Mexican Nationals Say They Were Deported Without Their IDs, Money And Possessions

A complaint to the Department of Homeland Security alleges agents broke protocol by not returning belongings to people they deported.
Nearly 30 people who were deported say Border Patrol took their possessions and failed to return them.
Nearly 30 people who were deported say Border Patrol took their possessions and failed to return them.
John Moore/Getty Images

Twenty-six Mexican nationals say the U.S. government deported them without their identification, money, cell phones and other possessions, putting them in danger by making it difficult or nearly impossible to contact family or get back to their home cities.

Their allegations are detailed in a complaint filed Wednesday by civil and immigrant rights groups in the U.S. and Mexico.

“Imagine being deported to a country, and in some cases a country that you haven’t been in in a very long time, with no money and no cell phone and no way of contacting loved ones,” Kristin Greer Love, an attorney at the American Civil Liberties Union of New Mexico, said in an interview. “It’s just hard to imagine what people can do to get out of that kind of situation.”

The groups involved in the complaint are the Ciudad Juárez; the Mexico-based organization Programa de Defensa e Incidencia Binacional; affiliates of the ACLU; the American Immigration Council; and the National Immigration Project of the National Lawyers Guild. They filed the complaint with the Department of Homeland Security and its agencies Customs and Border Protection and Immigration and Customs Enforcement.

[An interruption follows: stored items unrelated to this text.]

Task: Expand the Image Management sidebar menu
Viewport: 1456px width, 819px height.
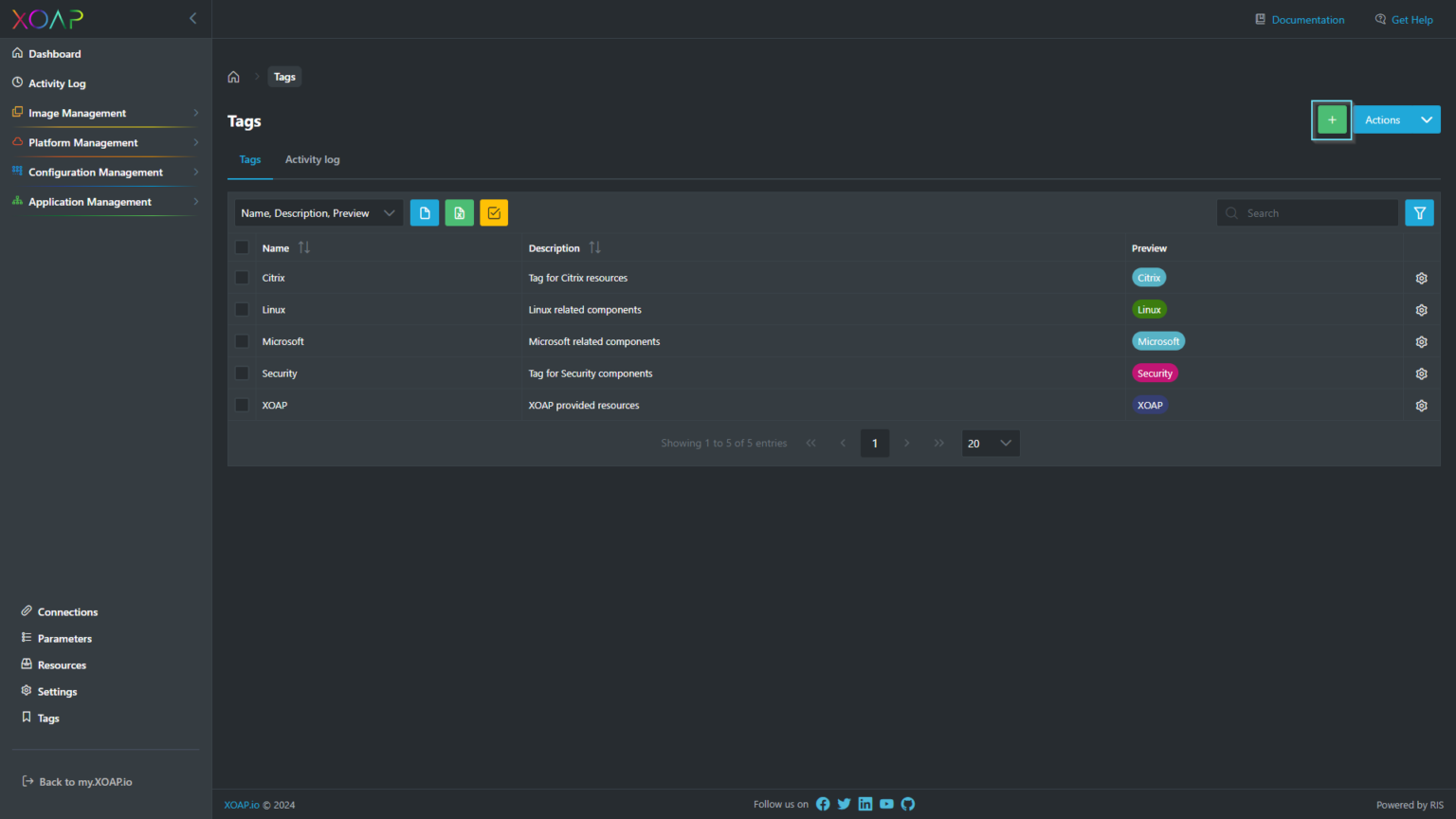Action: pos(104,113)
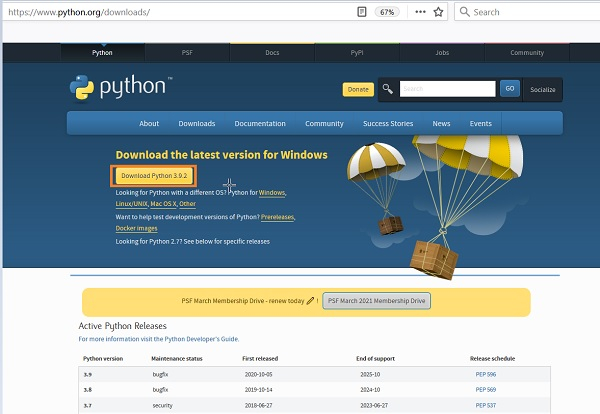This screenshot has width=600, height=414.
Task: Focus the python.org site search field
Action: [447, 89]
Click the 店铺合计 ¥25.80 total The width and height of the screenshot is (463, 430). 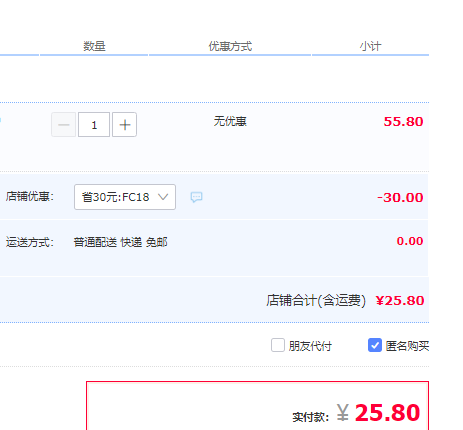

In the document, the groups allege that U.S. government agents, most of them in Border Patrol, violated the agencies’ own policies by failing to return some or all possessions of individuals repatriated in 2015 or 2016 to Ciudad Juárez, which is across the border from El Paso, Texas, and near Las Cruces, New Mexico. In some cases, people said agents intimidated them by saying they could be detained for more time if they tried to pick up their belongings.

Those belongings included wedding rings, glasses, identification needed to travel and work in Mexico, phones with their families’ contact info and things like jackets, the groups allege. Without them, people are essentially undocumented in their own country.

“One needs the [voter card] for everything,” a 45-year-old woman says in the complaint. “It was my only identification.”

Many of the individuals in the complaint said they were never given a claim receipt or inventory to help them pick up belongings. Some individuals said they were told they could pick up possessions only after they were deported, only to find once released that more than 30 days had elapsed and those items were destroyed.

Some people were unable to pick up months or years of wages they had saved to come to the U.S., according to the complaint.

All in all, human rights groups wrote in the complaint that the incidents detailed show “systemic abuse against those seeking asylum in the United States and those repatriated from the Southwest border.”

““What it amounts to is they're robbing people of their money and their belongings.””

- Vicki Gaubeca, director of the ACLU of New Mexico Regional Center for Border Rights

Some of the incidents happened after CBP released standards for detention in October of last year, and after the government signed repatriation arrangements in February with Mexican authorities that include a commitment to “take all feasible steps” to ensure property, possessions and money are returned to their owners, the groups say.

The Department of Homeland Security will review the complaint, spokeswoman Gillian Christensensaid in a statement.

“DHS has strict standards in place to ensure that detainees’ personal property ‐- including funds, baggage and other effects -- is safeguarded and controlled while they are in detention and returned to them when they are released from CBP/ICE custody or removed from the United States. Any allegation of missing property will be thoroughly investigated.”

People can keep their money and identification while in Customs and Border Protection custody, but other possessions are stored, according to DHS. The U.S. government provides information on how individuals can retrieve those belongings, and if a person is being held more than 30 days, their home country's consulate or their attorney is allowed to pick items up. DHS says people should contact the agency if they are not given back their belongings.

The complaint argues that even the current policy is too restrictive. If someone is attempting to leave Mexico because of fear of the government, for instance, they can hardly ask the country’s consulate for help.

The government should act immediately to make changes where needed to ensure people can retrieve their belongings, investigate the incidents described in the complaint and ensure its policies are being followed on the ground, the groups write.

“The U.S. government shouldn't be putting people in harm's way,” Vicki Gaubeca, director of the ACLU of New Mexico Regional Center for Border Rights, said in an interview. “What it amounts to is they're robbing people of their money and their belongings.”